Geometrically- A Decision Tree is a set of axis-parallel hyperplanes which divides the coordinate plane into cuboids, cubes, hyper-cuboids, and hyper-cubes.

Like in the above example, On the x-axis we have the income feature and on y-axis, we have the Debt feature, the First condition is if income is greater than t1(let’s say 50k) then it will be classified as Red(let’s say eligible for a loan or not).

So if a person earns more than 50k then he will be eligible for the interview otherwise his debt will be checked.

That one condition created a y-axis parallel hyperplane.

Then we checked if somebody has more than t2 debt(let’s say 10 Lakhs), if somebody got more than 10 lakhs debt then we will check something else otherwise he is approved for the loan and the process goes on.

But the main question is how will get to know the value of t1 or t2 from a wide range of values in the data and secondly how will decide which feature will be the first to break from?

We need concepts like entropy and information gain, we will look in the next questions.

Programmatically- A Decision Tree is nothing but nested if-else statements.  Now we have seen it geometrically, let’s see decision trees programmatically.  if I write a simple piece of code..

This code shows that the decision tree is nothing but nested if else…

Question-2 What is Entropy?

Answer 2 Entropy can be said as a measure of randomness. This means is there is more randomness,  there is more entropy, if there is less randomness, there is less entropy.

Let me give you an example,

let’s say there is a classroom with 10 people, out of 10, 8 are boys and 2 are girls. You have to randomly pick 4 students out of these 10. Now we know no of boys is more than no of girls, we can easily say that there is more probability of picking boys than picking girls. So here there is less randomness as we can see a bias towards one group so here entropy will be less.

let’s take another example, same classroom but 5 boys and 5 girls, now you have to choose 4  people out of 10. Now the probability of choosing any group is the same so randomness is more, so entropy is more.

let’s see the formula for entropy…

H(Y)= -Summation(P(yi)log(P(yi))

where H is entropy for the random variable Y, and Y could take values y1, y2, y3 and so on…  Lets take an example for this also.

we can see a data here, we have four features

1. Outlook 2. Temperature 3. Humidity 4. Windy

Class Label is Play Tennis or Not

So we want to predict that when there are certain weather conditions, guy will play tennis or not.

Now i want to find the entropy of play tennis class label, play tennis has two categories, “yes” or  “no”.

H(Play_Tennis)= -(P(yes)log(P(yes) + P(no)log(P(no))

Here P(yes)=9/14 and P(no)=5/14

so, H(Play_Tennis)=-(9/14log(9/14) + 5/14log(5/14))

Question-3 What is information Gain?

Ans-3 Information Gain = (Entropy_of_the parent—Weighted Average Entropy of the child)

We have to find the Information gain for each feature and whichever feature is giving you the maximum information gain will be your first feature to break.

Entropy of the parent is nothing but your class label entropy which we found above.

Weighted Average Entropy of the child= Weighted Average Entropy of one particular feature(feature for which we are finding Information Gain).

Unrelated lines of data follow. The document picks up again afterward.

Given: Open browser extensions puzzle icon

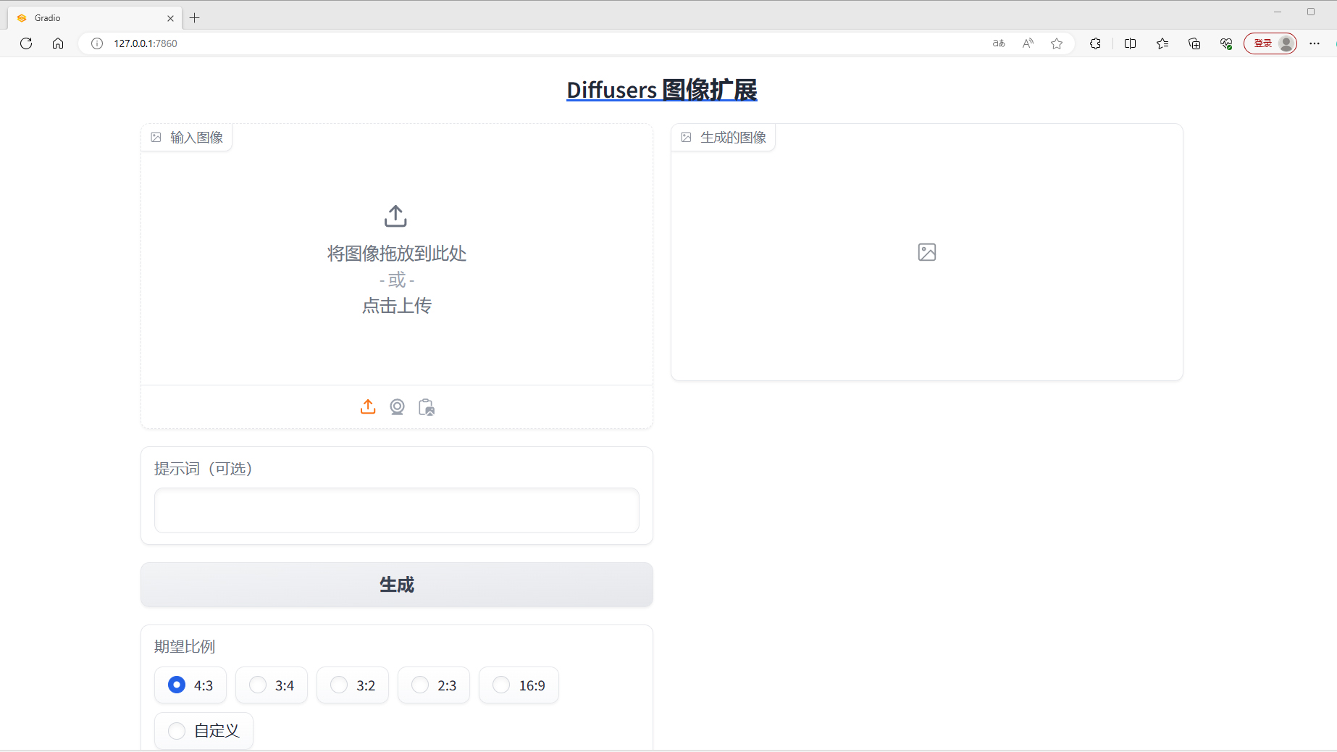Looking at the screenshot, I should point(1095,43).
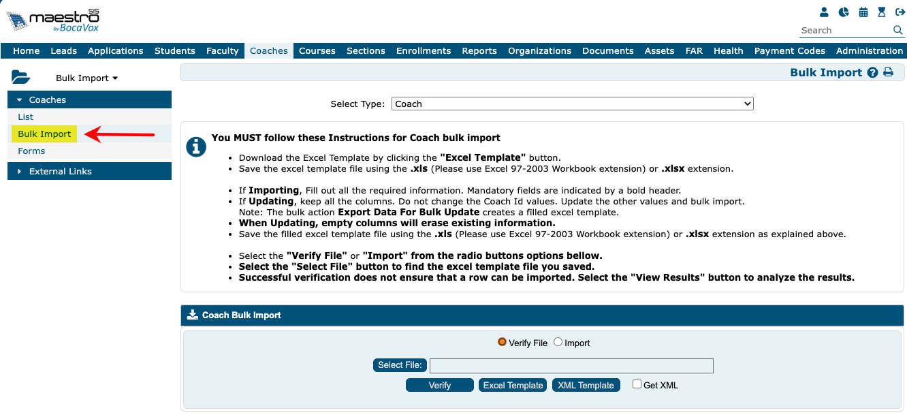Select the Verify File radio button
This screenshot has height=417, width=907.
pyautogui.click(x=503, y=342)
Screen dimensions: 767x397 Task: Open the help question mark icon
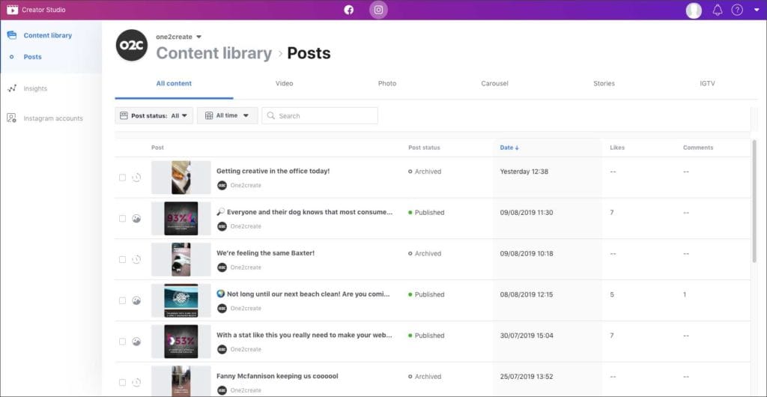[737, 10]
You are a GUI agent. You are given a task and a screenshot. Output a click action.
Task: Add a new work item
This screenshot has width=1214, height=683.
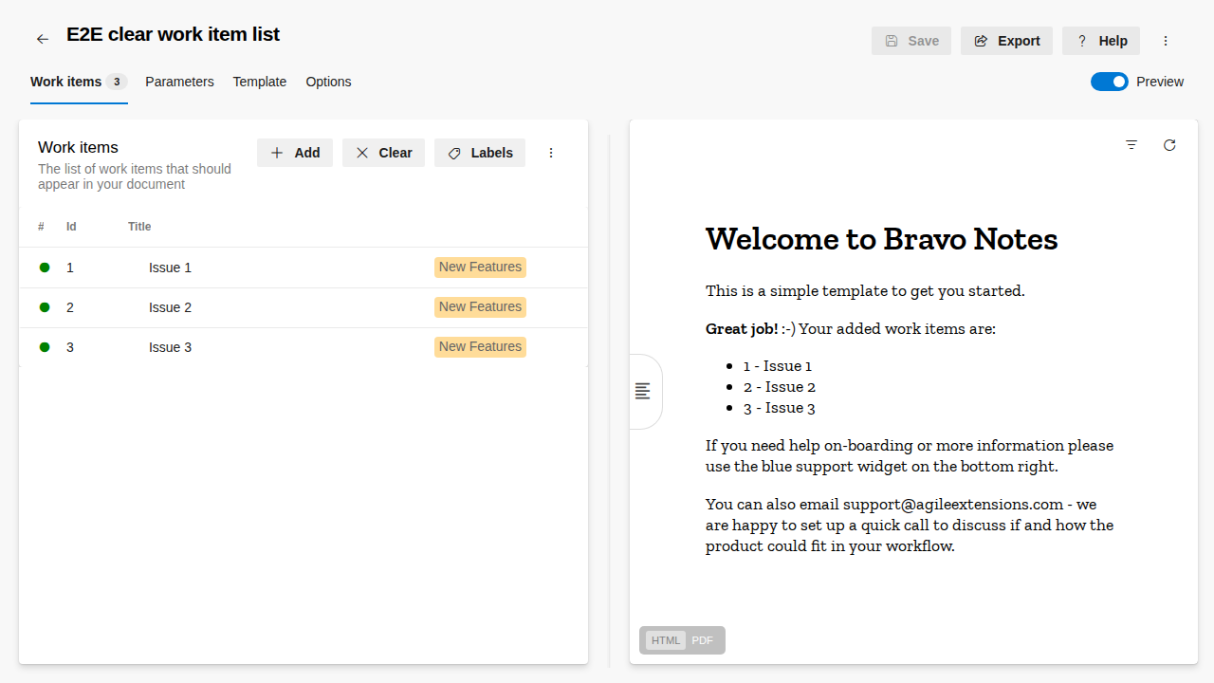click(x=295, y=153)
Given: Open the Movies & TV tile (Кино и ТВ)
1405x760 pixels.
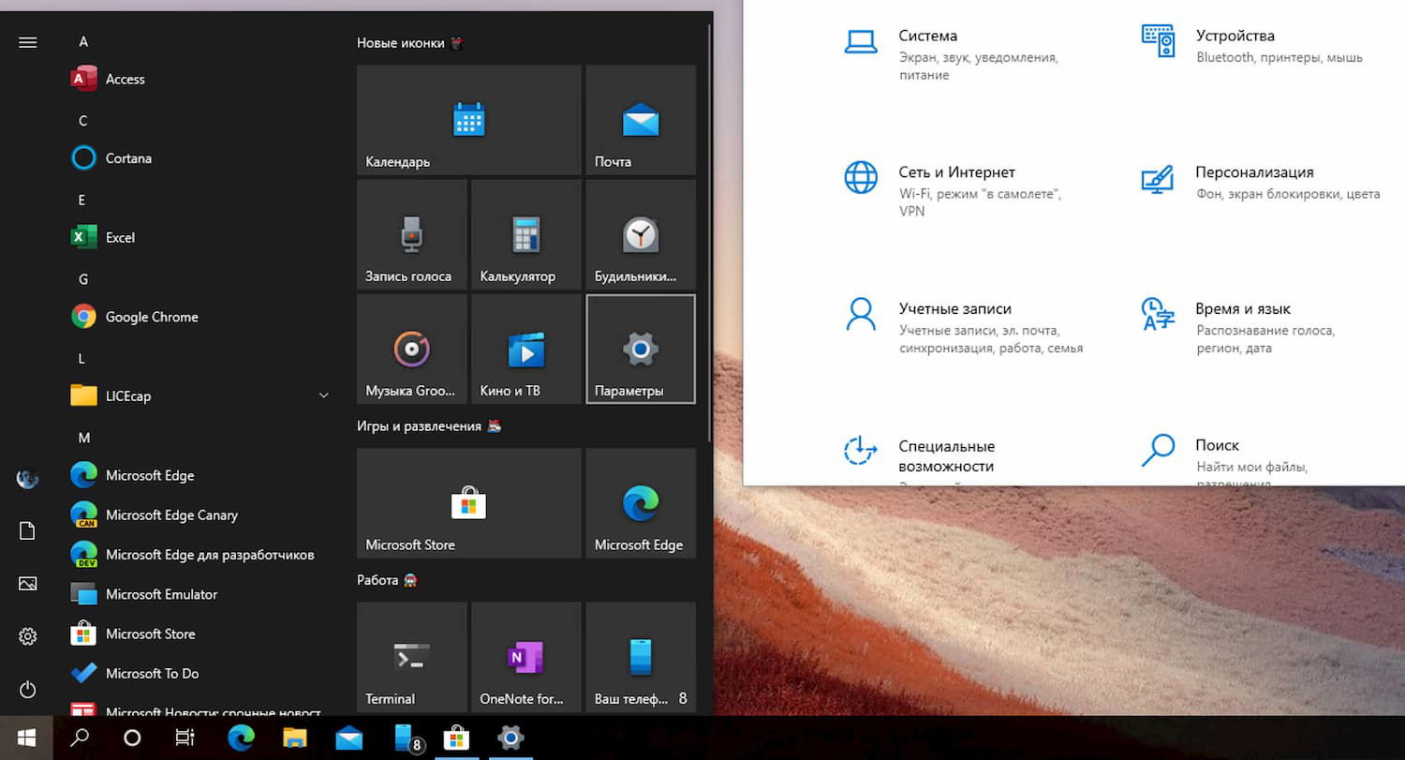Looking at the screenshot, I should pos(525,349).
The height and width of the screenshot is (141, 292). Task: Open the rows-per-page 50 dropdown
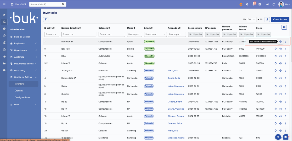252,19
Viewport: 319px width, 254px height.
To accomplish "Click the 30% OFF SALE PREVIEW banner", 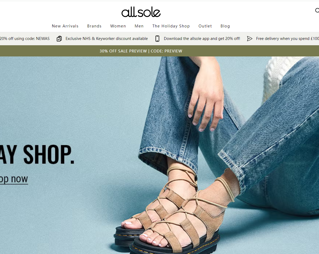I will [x=141, y=51].
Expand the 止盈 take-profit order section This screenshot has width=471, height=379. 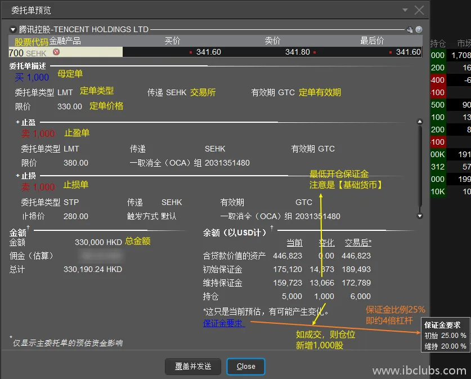[x=18, y=122]
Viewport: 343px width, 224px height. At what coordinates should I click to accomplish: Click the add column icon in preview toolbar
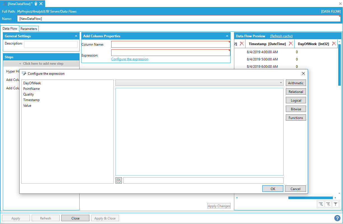pyautogui.click(x=321, y=204)

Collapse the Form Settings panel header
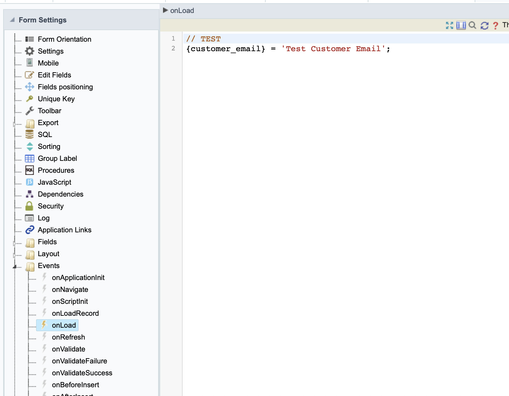click(x=13, y=20)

SevenMentor provides the Best Data Science Course in Pune to master in IT Skills.

Question-4 How to Construct a DT.?

Answer 4. Just find the information gain for every possible feature and the feature which is giving you the best information gain should be the first feature to break from.

Question-5 How to handle Over-fitting and Under-fitting in DT?

Answer 5. So before talking about overfitting and under-fitting, let’s talk about hyper-parameters, we have “depth of a tree” as a hyper-parameter in the decision tree.

If the depth of the tree is more, the decision tree will capture unnecessary noisy data and will form results near it.

And if the depth of the tree is less(shallow tree), then the decision tree won’t see enough data to make good decisions.

Depth more Overfitting

Depth Less Under-fitting.

Practically speaking decision trees are more prone to overfitting so it’s better to take care of depth and tune the hyper-parameter through grid search or random search method.